Velir / dbt-ga4

dbt Package for modeling raw data exported by Google Analytics 4. BigQuery support, only.
MIT License
324 stars 135 forks source link

Support New Batch Fields/Review Impact on Existing Code #335

Open dgitis opened 3 months ago

dgitis commented 3 months ago

Google added batch_page_id, batch_ordering_id, and batch_event_index to the BigQuery export.

There are unnested versions of this field that appear in the daily export, but the batch_page_id, and batch_ordering_id both seem to also appear as event parameters in both the daily and intraday exports.

image

Would it be a good idea to append the batch ordering ID to the event_timestamp so that events sort by their actual order?

Will this prevent our light event deduplication in base_ga4__events from doing anything?

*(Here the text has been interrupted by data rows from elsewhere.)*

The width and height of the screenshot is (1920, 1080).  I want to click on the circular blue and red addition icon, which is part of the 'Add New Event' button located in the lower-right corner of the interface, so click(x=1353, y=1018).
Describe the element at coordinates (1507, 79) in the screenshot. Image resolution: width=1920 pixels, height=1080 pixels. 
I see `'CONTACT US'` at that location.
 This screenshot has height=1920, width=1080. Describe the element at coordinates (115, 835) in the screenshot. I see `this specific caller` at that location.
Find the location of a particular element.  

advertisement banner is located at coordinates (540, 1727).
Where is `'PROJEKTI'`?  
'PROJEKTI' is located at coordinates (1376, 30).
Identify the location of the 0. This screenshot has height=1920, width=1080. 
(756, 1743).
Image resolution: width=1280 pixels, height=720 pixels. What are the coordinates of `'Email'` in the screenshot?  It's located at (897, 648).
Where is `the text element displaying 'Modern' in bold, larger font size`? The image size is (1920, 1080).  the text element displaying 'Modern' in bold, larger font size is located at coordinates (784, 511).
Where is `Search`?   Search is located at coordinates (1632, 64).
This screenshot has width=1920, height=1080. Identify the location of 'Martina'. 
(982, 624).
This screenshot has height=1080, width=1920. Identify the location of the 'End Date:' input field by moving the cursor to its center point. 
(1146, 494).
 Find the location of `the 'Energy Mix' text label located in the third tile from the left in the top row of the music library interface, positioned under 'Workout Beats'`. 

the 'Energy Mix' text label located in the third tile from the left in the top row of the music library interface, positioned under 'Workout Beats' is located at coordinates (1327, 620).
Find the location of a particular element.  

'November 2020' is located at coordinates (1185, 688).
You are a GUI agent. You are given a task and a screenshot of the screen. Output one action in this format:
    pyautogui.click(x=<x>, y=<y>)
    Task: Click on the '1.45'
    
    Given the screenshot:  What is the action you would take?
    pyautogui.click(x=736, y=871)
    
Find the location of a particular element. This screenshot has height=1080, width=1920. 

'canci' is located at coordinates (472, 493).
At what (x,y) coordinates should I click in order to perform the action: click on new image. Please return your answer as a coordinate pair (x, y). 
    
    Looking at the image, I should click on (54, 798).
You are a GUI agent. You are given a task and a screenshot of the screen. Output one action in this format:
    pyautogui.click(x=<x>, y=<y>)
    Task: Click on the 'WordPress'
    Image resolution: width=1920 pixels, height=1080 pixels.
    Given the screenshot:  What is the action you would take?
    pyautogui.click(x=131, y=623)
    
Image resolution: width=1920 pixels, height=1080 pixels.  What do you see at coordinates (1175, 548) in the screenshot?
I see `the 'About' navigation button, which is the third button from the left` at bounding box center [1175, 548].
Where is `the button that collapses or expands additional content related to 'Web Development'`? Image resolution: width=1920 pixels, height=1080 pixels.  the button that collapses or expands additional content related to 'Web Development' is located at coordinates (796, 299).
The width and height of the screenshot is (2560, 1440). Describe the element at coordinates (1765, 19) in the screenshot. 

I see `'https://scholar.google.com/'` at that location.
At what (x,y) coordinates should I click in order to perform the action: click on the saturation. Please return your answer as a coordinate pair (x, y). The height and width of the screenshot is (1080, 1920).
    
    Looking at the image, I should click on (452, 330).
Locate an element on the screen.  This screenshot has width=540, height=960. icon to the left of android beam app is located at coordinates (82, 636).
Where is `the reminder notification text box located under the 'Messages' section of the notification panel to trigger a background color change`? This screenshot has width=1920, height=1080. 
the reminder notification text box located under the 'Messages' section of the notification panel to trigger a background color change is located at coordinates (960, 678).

qualify row_number() over(partition by event_date_dt, stream_id, user_pseudo_id, session_id, event_name, event_timestamp, to_json_string(ARRAY(SELECT params FROM UNNEST(event_params) AS params ORDER BY key))) = 1

I suppose it's likely to work on duplicate events triggered from GTM, but duplicate on-page Gtag events are likely to trigger sequentially based on where they appear in the code and duplicate events triggered one triggered by on-page Gtag and one by GTM are also likely to trigger sequentially.

We should test this to be certain, but maybe we can remove this code.